Every line in the data below from the one containing "The height and width of the screenshot is (750, 1332)." down to the one containing "View site information icon beside the URL", both included, must be retyped exactly; no other line is to appear.
[INFORMATION SUPPLIED — start]
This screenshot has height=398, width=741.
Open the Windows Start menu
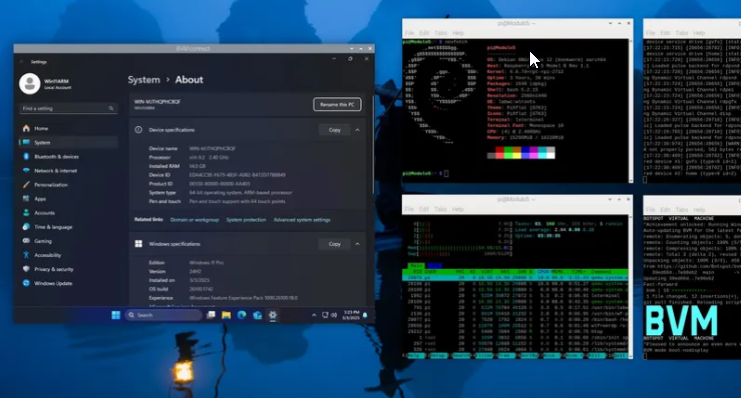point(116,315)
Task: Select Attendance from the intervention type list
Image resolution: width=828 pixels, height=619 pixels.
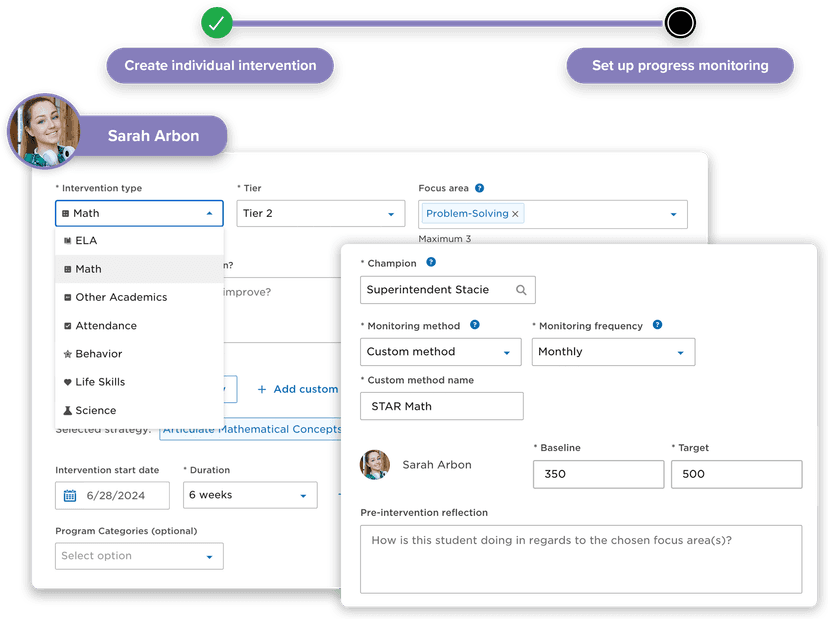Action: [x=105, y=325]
[INFORMATION SUPPLIED — finish]
[INFORMATION SUPPLIED — start]
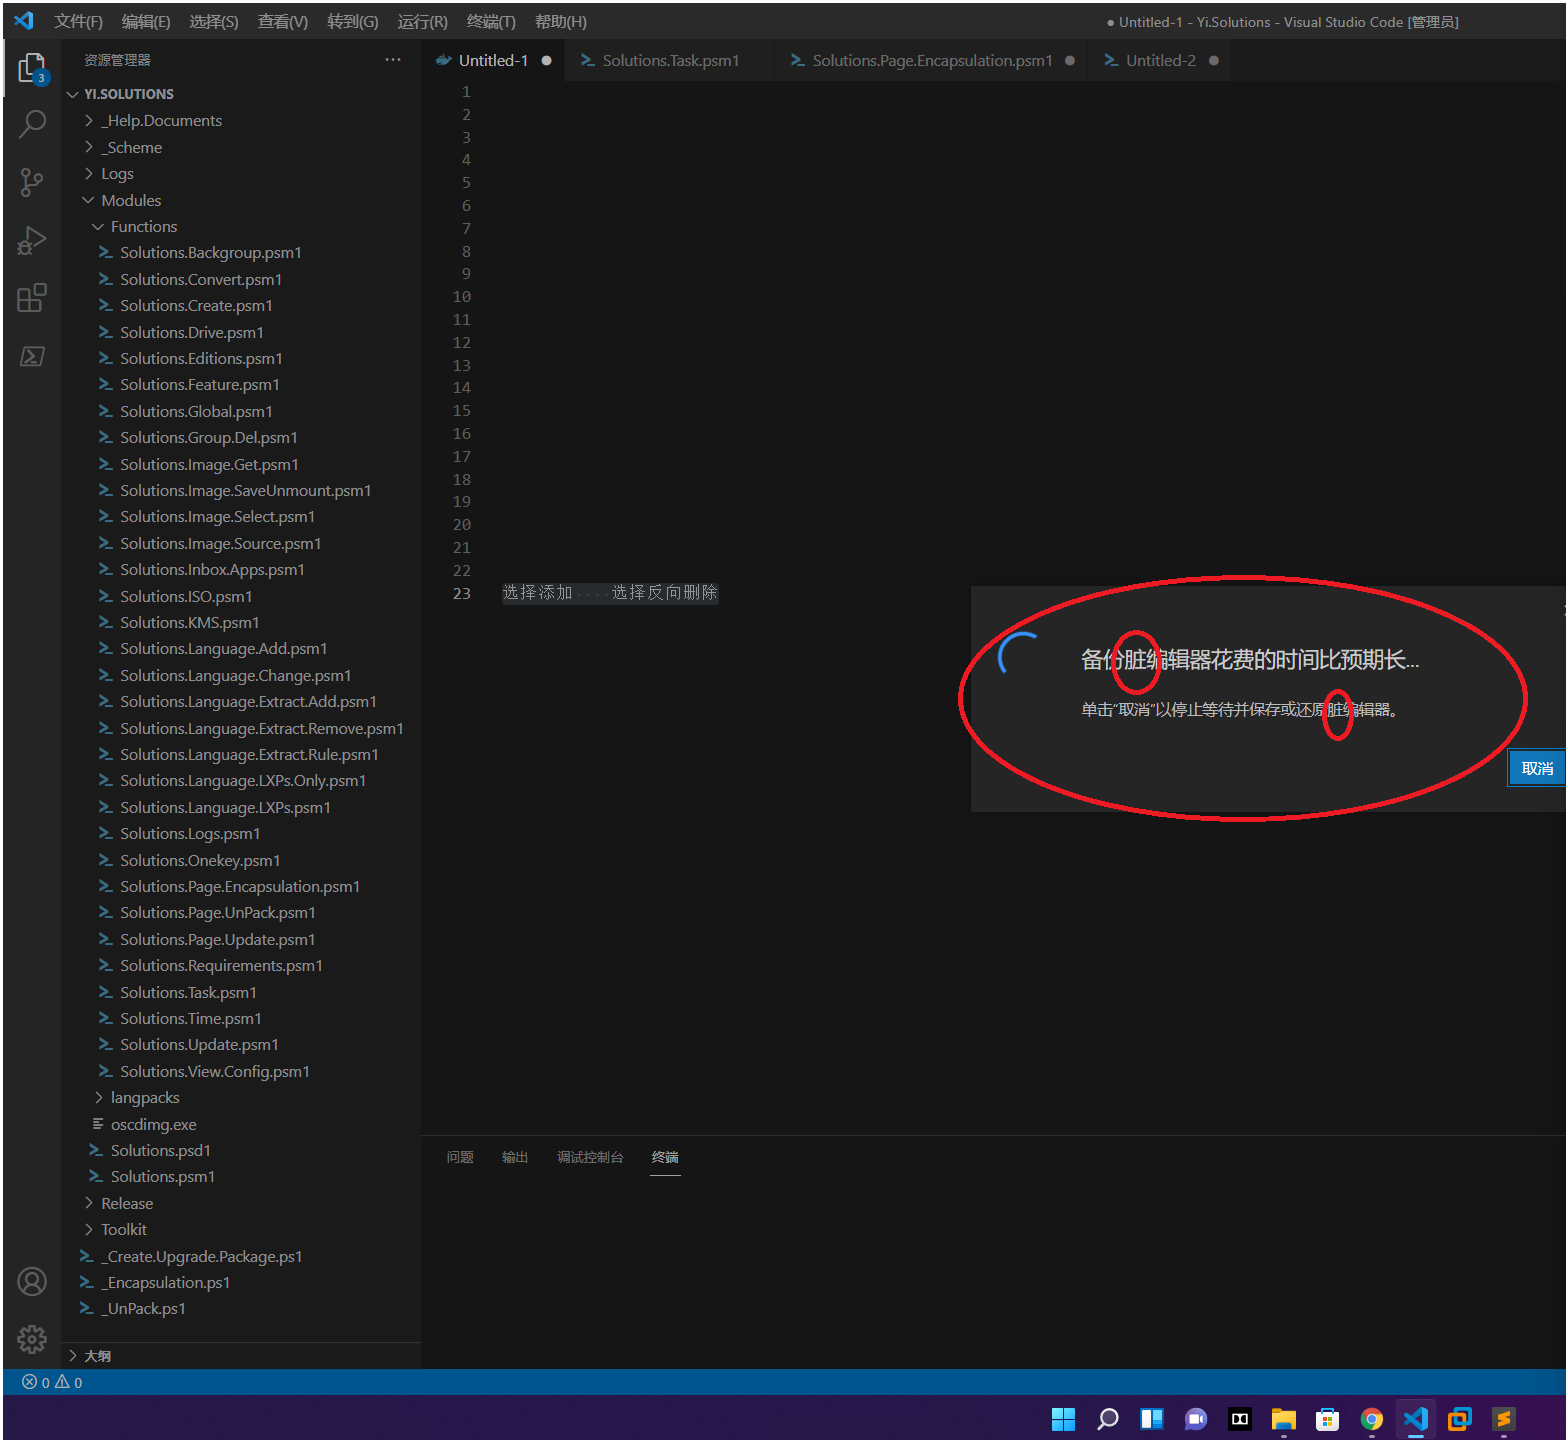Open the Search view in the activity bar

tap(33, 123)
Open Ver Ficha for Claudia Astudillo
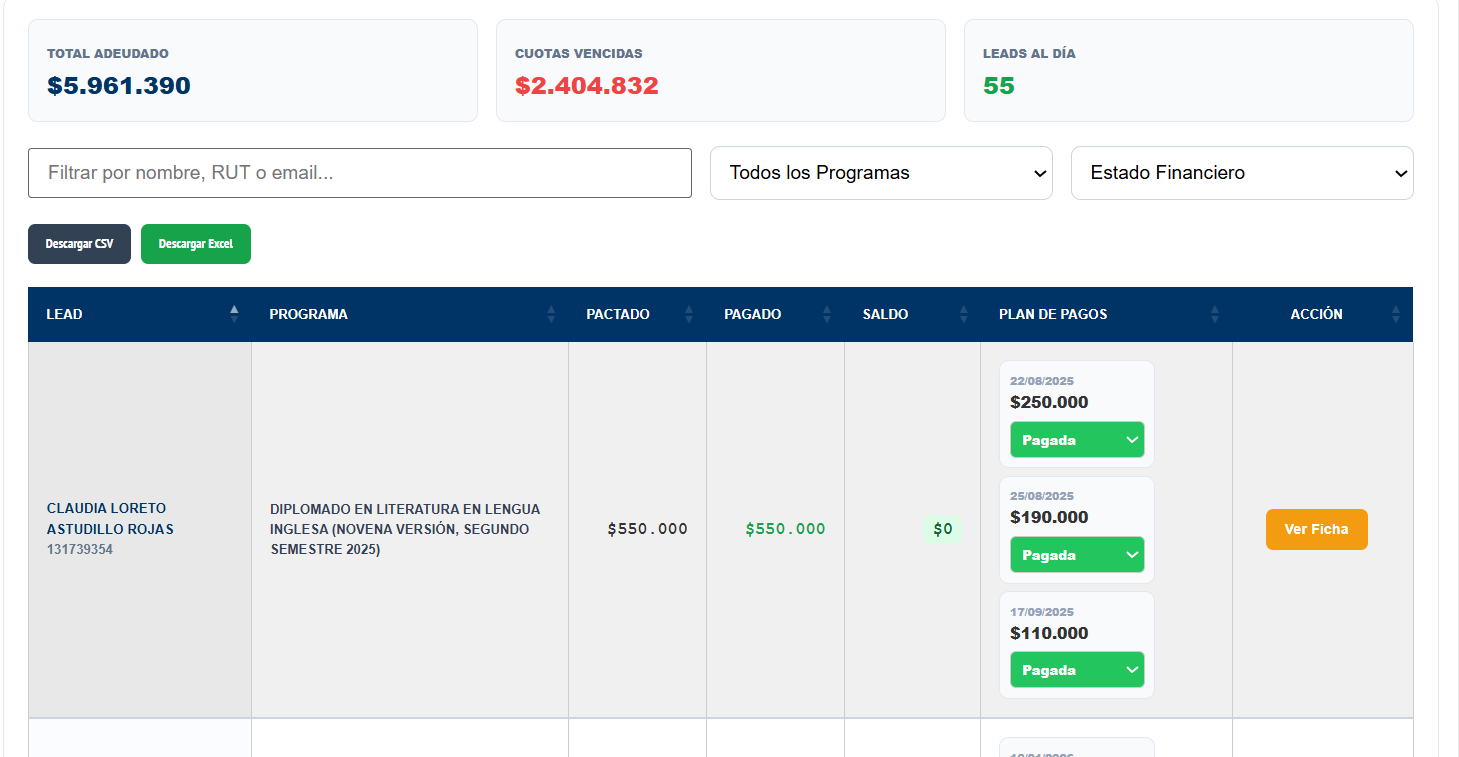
[INFORMATION SUPPLIED — finish]
[INFORMATION SUPPLIED — start]
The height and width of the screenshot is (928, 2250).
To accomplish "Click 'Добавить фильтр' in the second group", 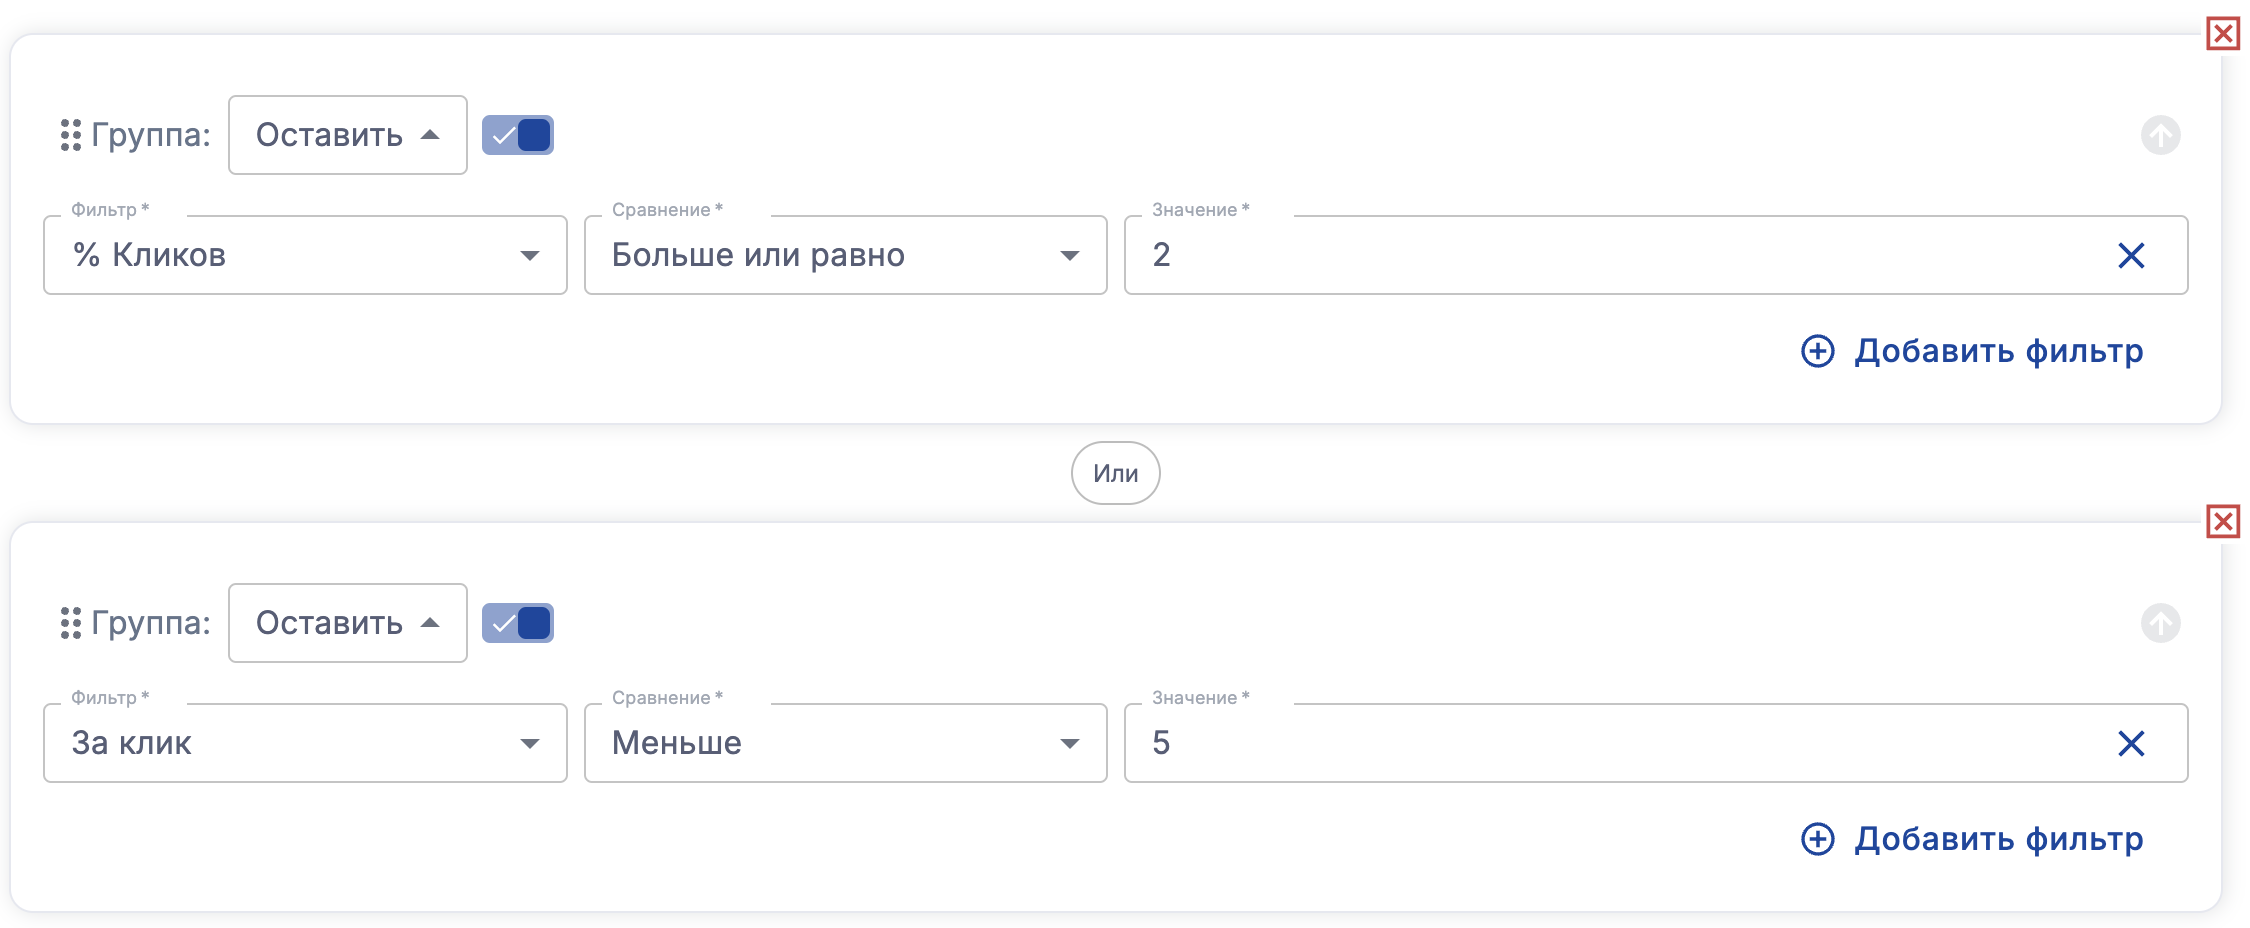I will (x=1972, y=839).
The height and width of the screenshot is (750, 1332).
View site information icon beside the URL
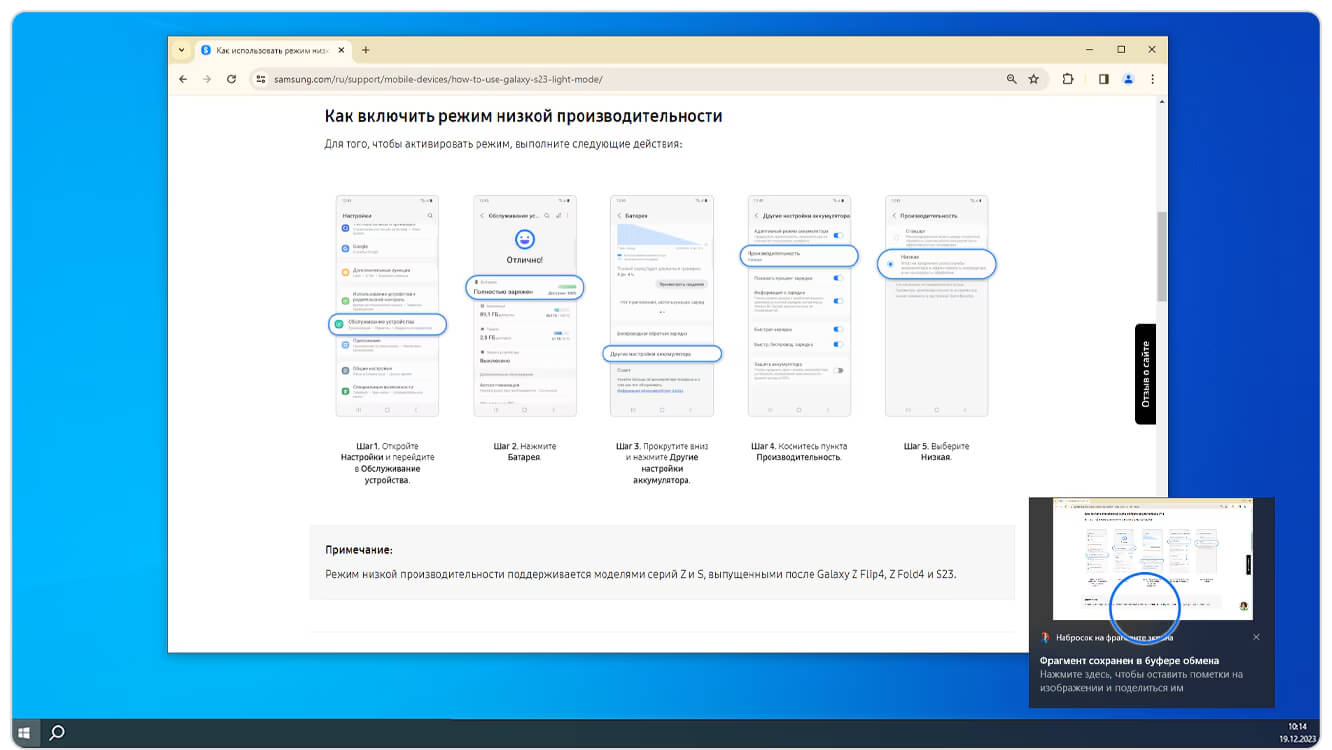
[INFORMATION SUPPLIED — finish]
■ **RESULT OF THE EXERCISE**:
The height and width of the screenshot is (750, 1332).
View site information icon beside the URL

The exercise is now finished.